Because the taste of coffee is so subjective, Bennett says it can be difficult to scientifically summarize what the taste difference is between bird-friendly coffee and coffee grown using sun farms. That said, Bennett says their roasting partners do say that Bird Friendly coffee tends to have a sweeter taste and better aroma than other coffee beans.
To date, the Bird Friendly Coffee program works with 58 farms across Latin America, Ethiopia, India, and Thailand that meet these credentials. The certified farms pay a royalty to the Smithsonian that goes back into to program itself to fund more research into the ways coffee farms can support migratory birds.
But actually promoting Bird Friendly coffee with consumers is easier said than done, says Bennett.
How popular is bird-friendly coffee?
This is something Ashley Dayer knows first hand. She’s an assistant professor of human dimensions in the department of fish and wildlife conservation at Virginia Tech and co-author of a new study published this March in the journal People and Nature. She investigates just how much bird watchers know about bird-friendly coffee certifications.
After surveying a group of just over 900 self-proclaimed coffee drinkers and bird watchers, Dayer tells Inverse it became clear that knowledge about this coffee was barely trickling into the birding community — let alone the public at large.
“Surprisingly, they were [largely] unaware,” Dayer says.
“About half of participants said that they consider bird habitat when they purchase, coffee, but then when we talked specifically about the Bird Friendly certification, only 38 percent of them were familiar with that certification, and then only 9 percent of them reported that they're purchasing it.”
This was pretty surprising to Dayer — not only because bird watchers are generally known to display more pro-environmental behavior, but because their survey participants were also paying members of the Cornell Lab of Ornithology. They had already demonstrated an interest in putting money towards conservation.
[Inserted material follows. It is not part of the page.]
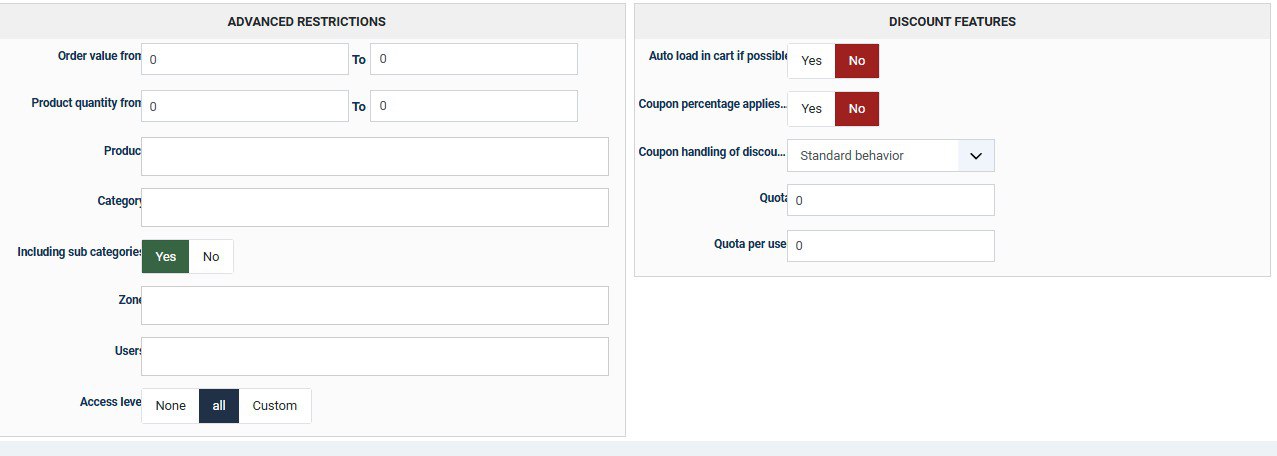Click the Category restriction field

375,207
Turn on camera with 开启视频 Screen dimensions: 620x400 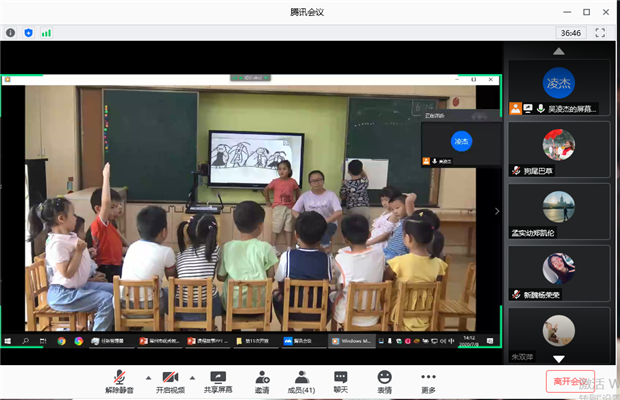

But part of the problem facing bird-friendly coffee certifications, Dayer says, is that the coffee aisle is already inundated with “greenwashed” labels that may claim sustainable practice or environmental friendliness as a selling point — without substantiated claims.
Where can you buy bird-friendly coffee?
Greenwashing refers to claims that products are environmentally friendly when they’re actually not. The problem becomes more complex through the inclusion of legitimate labels promoting organic or Fair Trade coffee — that may look like the greenwashed labels.
While both labels address equally pressing concerns, the net effect can be that consumers are struck by decision paralysis and simply choose a coffee they’re already familiar with instead of trying something new.
And because awareness is relatively low, Bennett says prices are kept high compared to standard grocery store coffee (averaging about $13 per bag directly from the roaster’s websites) and the beans can be difficult to find in-person outside of specialty or high-end grocery stores. However, they can be ordered online or tracked down in person on the program’s website.
“Our number one problem with certifying all of this new farmland is that if we don’t have consumer demand for that coffee, the farm can become certified but they won't achieve a price premium because there's no market for it,” says Bennett.
Ultimately, Dayer says, word-of-mouth will go a long way in helping coffee certifications like Bird Friendly reach their full potential, whether that be trying bird-friendly coffee at a birding event or buying a special bag of beans to brew up for your birder friends. A cup of coffee is more than a morning routine — it’s a decision to make, with implications for the natural world.